Supplied passage START

O’Brien under f ire as help-to-buy home scheme in tatters
THE Coalition’s central pledge to help couples buy their own home has been dealt a body blow by the revelation that most people who apply for the State-backed mortgage plan are turned down.
The high-profile Rebuilding Ireland Home Loan Scheme was launched in 2018, amid the spiralling homeless crisis, with the idea to get people out of the rent trap and buying their own homes.
It was aimed at reliable first-time buyers, who had a deposit and the capacity to repay a mortgage, but who had been unsuccessful with other lenders.
It was specifically aimed at the lower end of the housing market, and hopeful couples were told to apply to their local authority, who could okay loans at rates of 2% to 2.75% over 25 years.
Though the interest rate was lower than lenders were offering, it would mean families had a chance to buy their homes and homeless people would no longer depend on taxpayer supports.
David Hall, chief of the Irish Mortgage Holders campaign group, said: ‘There is no flexibility.’ He added that the State would actually save money in some instances by granting loans. Figures secured by Sinn Féin TD Johnny Mythen have revealed that more than half of all applications for a Rebuilding Ireland Home Loan failed. A Dáil question from the Wexford TD to Housing Minister Darragh O’Brien revealed that 7,713 applications had been made for the home loans, and of those 3,817 were approved and 3,896 were declined.
Though Minister O’Brien did not provide, at the time, a breakdown of the yearly applications, sources conceded that the level is now ‘falling through the floor’.
A separate series of questions from the Sinn Féin Housing spokesman Eoin Ó Broin revealed that last year applications for the scheme fell by two fifths.
Up to last September, 1,084 valid applications had been assessed and 495 had been recommended for approval.
By contrast in 2019, there were 1,864 assessed, with 940 approved, that meant 42% fewer applications and 47% fewer approvals.
Budget 2021 made €210m available for lending for applicants with an annual gross income of €50,000 or less, or €75,000 or less combined for joint applicants. However, housing experts have told the Irish Mail on Sunday that they believe the amount of mortgage draw-downs this year has dropped by as much as 70%.

Supplied passage END
Record excerpts START

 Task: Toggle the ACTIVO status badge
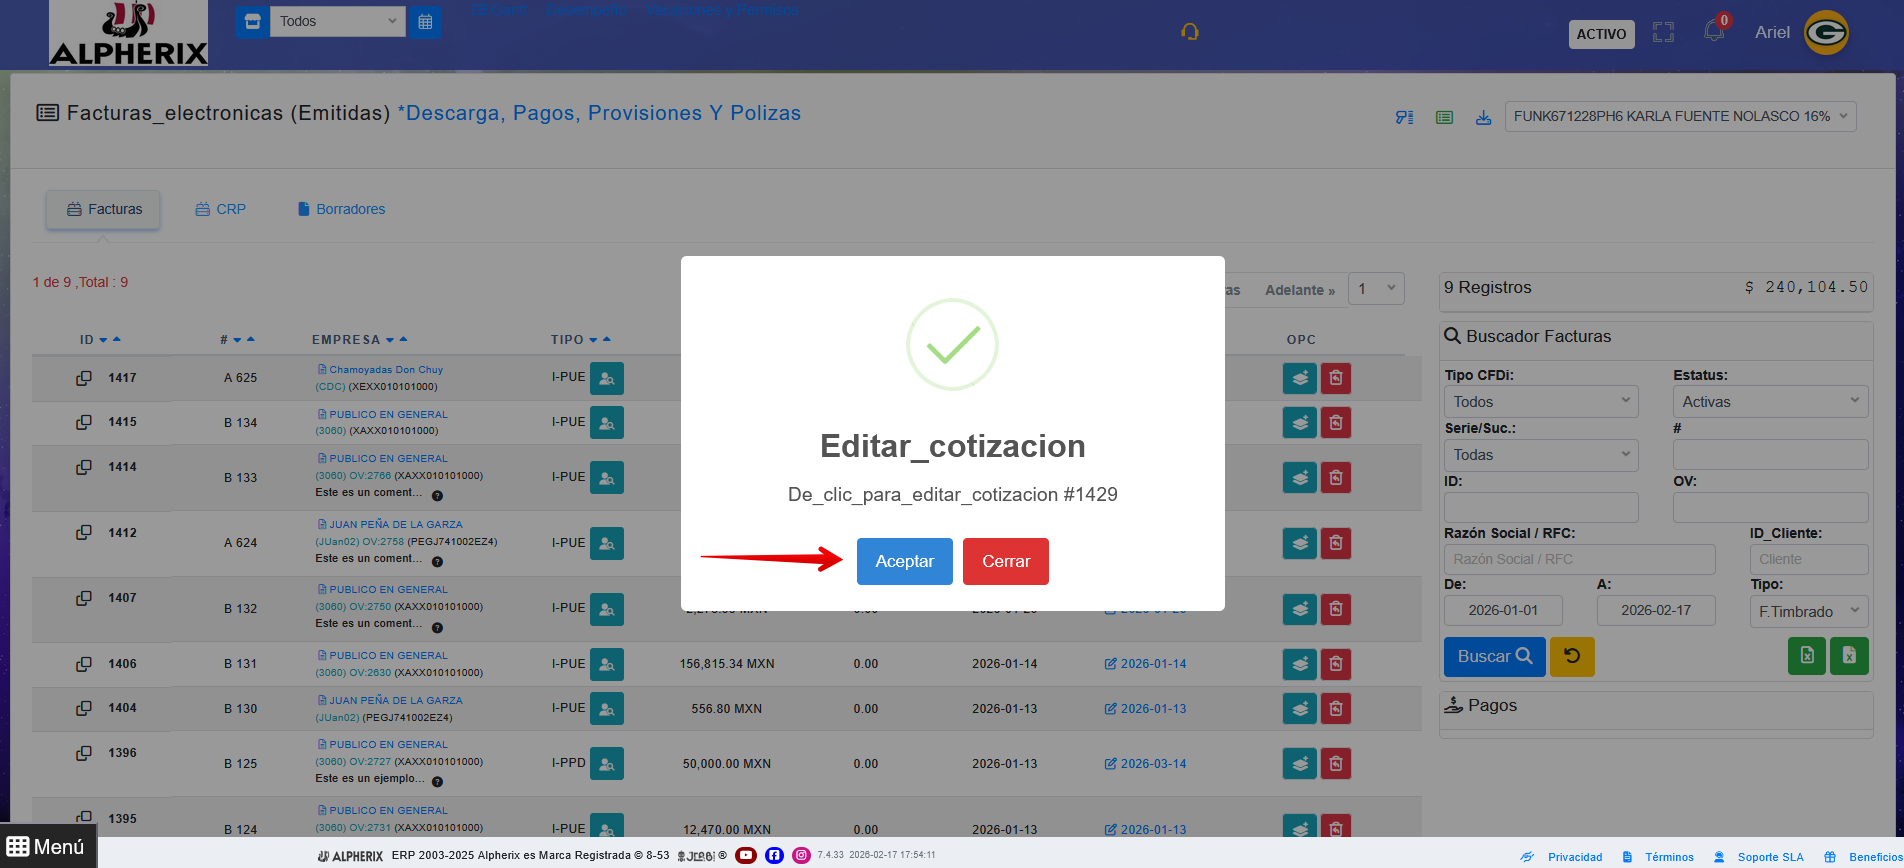click(1601, 34)
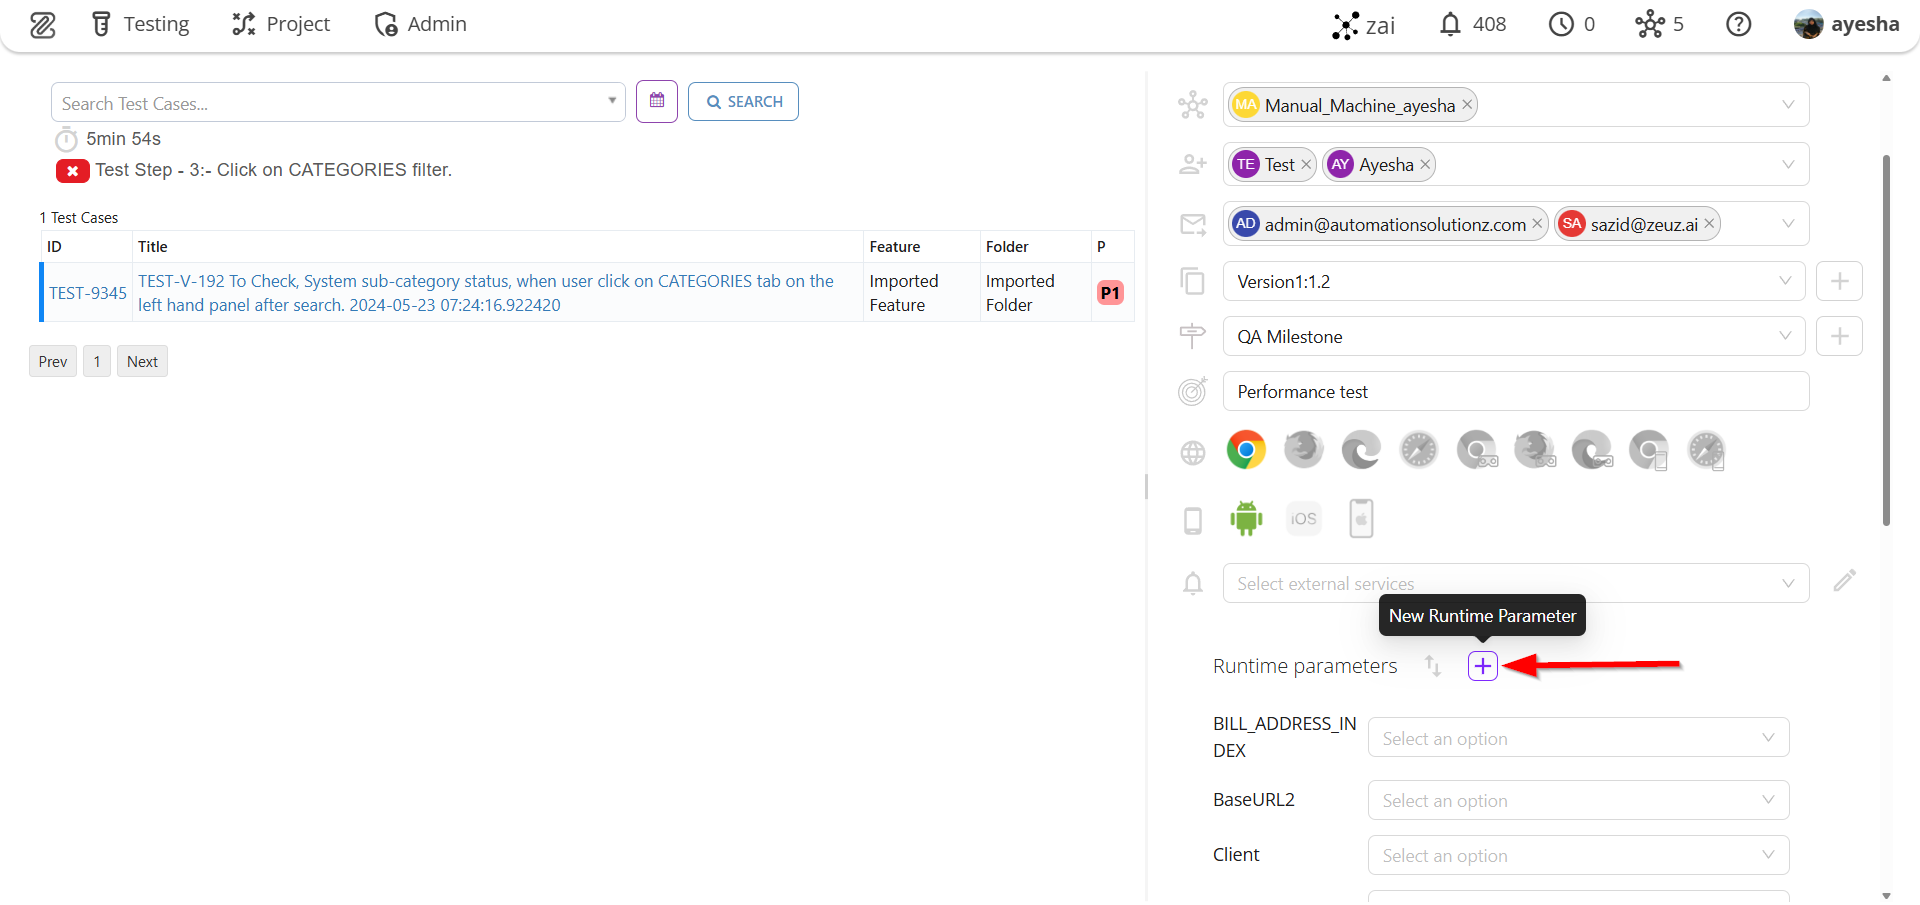The width and height of the screenshot is (1920, 905).
Task: Select the Chrome browser icon
Action: click(1246, 450)
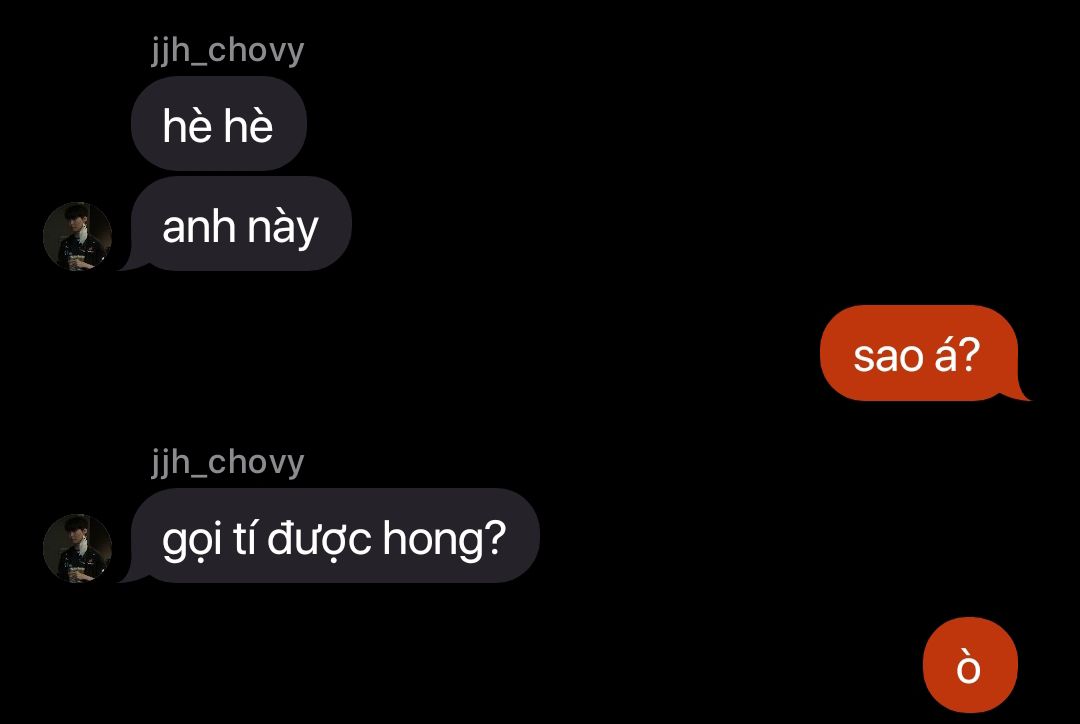1080x724 pixels.
Task: Click the first 'hè' in the top bubble
Action: point(187,125)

Record excerpts END

> **Task brief**
Reproduce the part of the article on the home loan scheme starting with "A separate series" and going on through "recommended for approval.". The entries have no connection to the article on the home loan scheme.

> **Response to this task**
A separate series of questions from the Sinn Féin Housing spokesman Eoin Ó Broin revealed that last year applications for the scheme fell by two fifths.
Up to last September, 1,084 valid applications had been assessed and 495 had been recommended for approval.